Building Back After Breast Cancer Surgery

By Diane Vives – October 4, 2011

EDITOR’S NOTE: The Muscle Movement of the Month is a new feature that will introduce muscle movements to strengthen a specific muscle or muscle group in each issue. Since October is Breast Cancer Awareness month, we wanted to provide vital information for those recovering from breast cancer surgery. 

Following breast cancer surgery and treatment, it is sometimes difficult or impossible to reach up into kitchen cabinets, pull a pan out of the oven, or even walk a dog when it pulls sideways on a leash. Exercise is a wonderful aid in the healing process. Returning to an active lifestyle helps not only the physical healing process but also the mental struggles, such as depression, associated with recovery from breast cancer.

However, many movements can prove quite challenging following surgical intervention such as lumpectomy, mastectomy, and reconstruction. The following exercises target the specific areas of recovery needed to make a positive difference (as always, please consult your doctor before beginning an exercise routine).

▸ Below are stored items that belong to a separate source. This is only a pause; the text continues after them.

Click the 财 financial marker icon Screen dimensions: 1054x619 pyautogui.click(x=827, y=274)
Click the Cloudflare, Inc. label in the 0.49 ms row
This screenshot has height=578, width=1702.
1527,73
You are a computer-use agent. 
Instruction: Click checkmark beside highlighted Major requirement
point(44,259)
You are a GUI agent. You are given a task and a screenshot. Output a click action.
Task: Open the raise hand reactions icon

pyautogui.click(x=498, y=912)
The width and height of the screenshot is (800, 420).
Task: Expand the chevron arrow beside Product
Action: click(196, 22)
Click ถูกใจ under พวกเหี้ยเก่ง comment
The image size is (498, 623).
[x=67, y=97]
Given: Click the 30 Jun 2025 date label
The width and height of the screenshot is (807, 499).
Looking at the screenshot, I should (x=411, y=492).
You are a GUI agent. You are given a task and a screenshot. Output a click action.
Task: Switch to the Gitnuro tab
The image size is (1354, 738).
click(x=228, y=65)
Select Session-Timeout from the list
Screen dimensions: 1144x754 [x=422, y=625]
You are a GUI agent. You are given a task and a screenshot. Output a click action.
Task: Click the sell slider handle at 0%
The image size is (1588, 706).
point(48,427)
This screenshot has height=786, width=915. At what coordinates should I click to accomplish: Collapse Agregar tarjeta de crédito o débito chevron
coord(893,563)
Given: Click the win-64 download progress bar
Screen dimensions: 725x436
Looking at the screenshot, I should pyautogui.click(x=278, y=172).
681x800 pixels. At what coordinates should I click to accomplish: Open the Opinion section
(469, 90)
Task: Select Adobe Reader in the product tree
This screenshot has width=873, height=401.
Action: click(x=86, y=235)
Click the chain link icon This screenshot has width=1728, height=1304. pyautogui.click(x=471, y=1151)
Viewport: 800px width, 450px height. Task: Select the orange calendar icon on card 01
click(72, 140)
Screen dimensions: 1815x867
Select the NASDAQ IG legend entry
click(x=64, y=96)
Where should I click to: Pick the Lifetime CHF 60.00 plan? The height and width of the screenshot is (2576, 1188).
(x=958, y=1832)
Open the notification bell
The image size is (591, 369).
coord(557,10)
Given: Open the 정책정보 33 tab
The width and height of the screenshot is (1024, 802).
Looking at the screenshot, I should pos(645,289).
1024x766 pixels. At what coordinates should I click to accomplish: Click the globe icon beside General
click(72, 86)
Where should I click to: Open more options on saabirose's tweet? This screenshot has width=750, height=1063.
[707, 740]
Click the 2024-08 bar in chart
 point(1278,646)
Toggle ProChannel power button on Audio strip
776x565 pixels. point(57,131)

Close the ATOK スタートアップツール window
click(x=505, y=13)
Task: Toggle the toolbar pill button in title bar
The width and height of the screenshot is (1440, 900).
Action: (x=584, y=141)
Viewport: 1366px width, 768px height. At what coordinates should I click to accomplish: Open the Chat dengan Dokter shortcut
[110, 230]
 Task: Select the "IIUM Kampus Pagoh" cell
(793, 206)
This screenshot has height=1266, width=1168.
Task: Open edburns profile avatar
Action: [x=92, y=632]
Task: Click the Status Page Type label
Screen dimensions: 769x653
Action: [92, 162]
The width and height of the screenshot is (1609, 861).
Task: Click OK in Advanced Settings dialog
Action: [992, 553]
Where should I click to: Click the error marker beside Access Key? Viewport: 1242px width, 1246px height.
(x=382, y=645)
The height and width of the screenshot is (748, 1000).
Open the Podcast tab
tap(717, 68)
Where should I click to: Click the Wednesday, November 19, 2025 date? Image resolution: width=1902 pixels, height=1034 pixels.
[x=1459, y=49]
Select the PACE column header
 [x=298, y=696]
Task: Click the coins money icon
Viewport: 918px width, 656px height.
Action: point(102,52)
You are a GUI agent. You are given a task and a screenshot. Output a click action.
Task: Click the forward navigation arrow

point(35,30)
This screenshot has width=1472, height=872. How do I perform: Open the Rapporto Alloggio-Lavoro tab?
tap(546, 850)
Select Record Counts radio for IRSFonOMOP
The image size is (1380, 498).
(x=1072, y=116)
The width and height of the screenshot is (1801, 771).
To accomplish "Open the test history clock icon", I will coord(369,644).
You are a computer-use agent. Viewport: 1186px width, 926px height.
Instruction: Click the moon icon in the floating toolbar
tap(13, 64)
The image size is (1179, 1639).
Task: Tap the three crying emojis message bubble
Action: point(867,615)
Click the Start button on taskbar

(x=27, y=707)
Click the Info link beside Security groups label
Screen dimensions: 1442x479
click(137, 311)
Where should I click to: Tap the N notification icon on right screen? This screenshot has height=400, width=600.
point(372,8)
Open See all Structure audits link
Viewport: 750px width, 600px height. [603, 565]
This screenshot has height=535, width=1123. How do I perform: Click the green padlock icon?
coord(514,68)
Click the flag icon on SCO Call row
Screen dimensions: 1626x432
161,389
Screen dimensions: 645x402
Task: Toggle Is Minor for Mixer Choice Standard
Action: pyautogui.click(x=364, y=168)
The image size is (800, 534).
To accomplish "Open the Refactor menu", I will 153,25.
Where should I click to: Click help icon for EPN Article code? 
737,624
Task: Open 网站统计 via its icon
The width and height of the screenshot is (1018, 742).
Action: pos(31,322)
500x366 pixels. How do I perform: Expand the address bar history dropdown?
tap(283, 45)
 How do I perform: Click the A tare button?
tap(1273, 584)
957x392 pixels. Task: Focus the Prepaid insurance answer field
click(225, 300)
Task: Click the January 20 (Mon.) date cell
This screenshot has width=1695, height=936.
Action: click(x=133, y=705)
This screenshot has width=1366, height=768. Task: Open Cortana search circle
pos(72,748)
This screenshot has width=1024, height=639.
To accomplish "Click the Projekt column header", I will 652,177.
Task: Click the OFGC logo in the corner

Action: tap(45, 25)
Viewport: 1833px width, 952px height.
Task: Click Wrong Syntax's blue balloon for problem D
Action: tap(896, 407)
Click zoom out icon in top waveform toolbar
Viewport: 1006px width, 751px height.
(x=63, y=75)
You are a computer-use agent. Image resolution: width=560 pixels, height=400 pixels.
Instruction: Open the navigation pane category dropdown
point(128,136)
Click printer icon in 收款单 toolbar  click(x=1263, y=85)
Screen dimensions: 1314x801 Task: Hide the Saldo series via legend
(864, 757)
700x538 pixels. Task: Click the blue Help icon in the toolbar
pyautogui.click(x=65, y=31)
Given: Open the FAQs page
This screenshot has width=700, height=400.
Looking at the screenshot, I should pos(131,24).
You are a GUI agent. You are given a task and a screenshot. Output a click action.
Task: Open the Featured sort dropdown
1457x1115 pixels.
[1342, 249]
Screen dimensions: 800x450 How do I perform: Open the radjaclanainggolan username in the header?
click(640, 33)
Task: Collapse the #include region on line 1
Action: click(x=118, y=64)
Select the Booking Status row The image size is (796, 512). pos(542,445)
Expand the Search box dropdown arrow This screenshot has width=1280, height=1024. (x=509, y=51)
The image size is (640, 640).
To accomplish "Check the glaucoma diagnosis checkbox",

Let’s get started. Keep in mind that the goal is to work according to your own ability level while maintaining pain-free range of motion; this concept is key to progressing safely and with the correct intensity.

The first exercise focuses on the recovering muscle tissue of the chest. This movement addresses restricted movement as well as weakened shoulder strength.

1) Rolling Push-Up
a. Find an elevated surface such as bench or secured bar on a squat rack.

b. Start in push-up position on the elevated surface, arms straight, on balls of the feet.

c. With slow, controlled movement, move your head and shoulders as one unit in a circular motion (shift your body weight slightly down, right, up, and left).

d. Start with small circles and open to larger circles as your strength and pain-free range of motion allows.

The second exercise is a strengthening posture utilizing the pulling muscles of the back and posterior shoulder. Working one arm at a time engages the core, which helps standing position stability and strength.

2) Band/Cable Standing Row
a. Stand facing an anchored band/cable with feet shoulder-width apart.

b. Grip the band/cable with one hand, arm straight.

c. Pull the shoulder blade down, then start the rowing motion, pulling arm back, leading with elbow.

d. Squeeze the shoulder blade down and back as the shoulder follows, pulling back to finish movement.

Research has shown loss of grip strength as a result of treatment. This can limit overall strength in the upper body which, in turn, limits activity. Therefore, the third exercise is a pulling motion emphasizing grip while the larger muscles of the back assist.

3) Bent-Over Row with SandBell
a. With feet shoulder-width apart and a SandBell on the floor in front of you, hinge forward at the hips, keeping the back flat.

b. Get a full-hand grip of the SandBell and pull it up leading with the elbow past the rib cage.

c. Squeeze the shoulder blade down and back as the shoulder follows, pulling back to finish movement.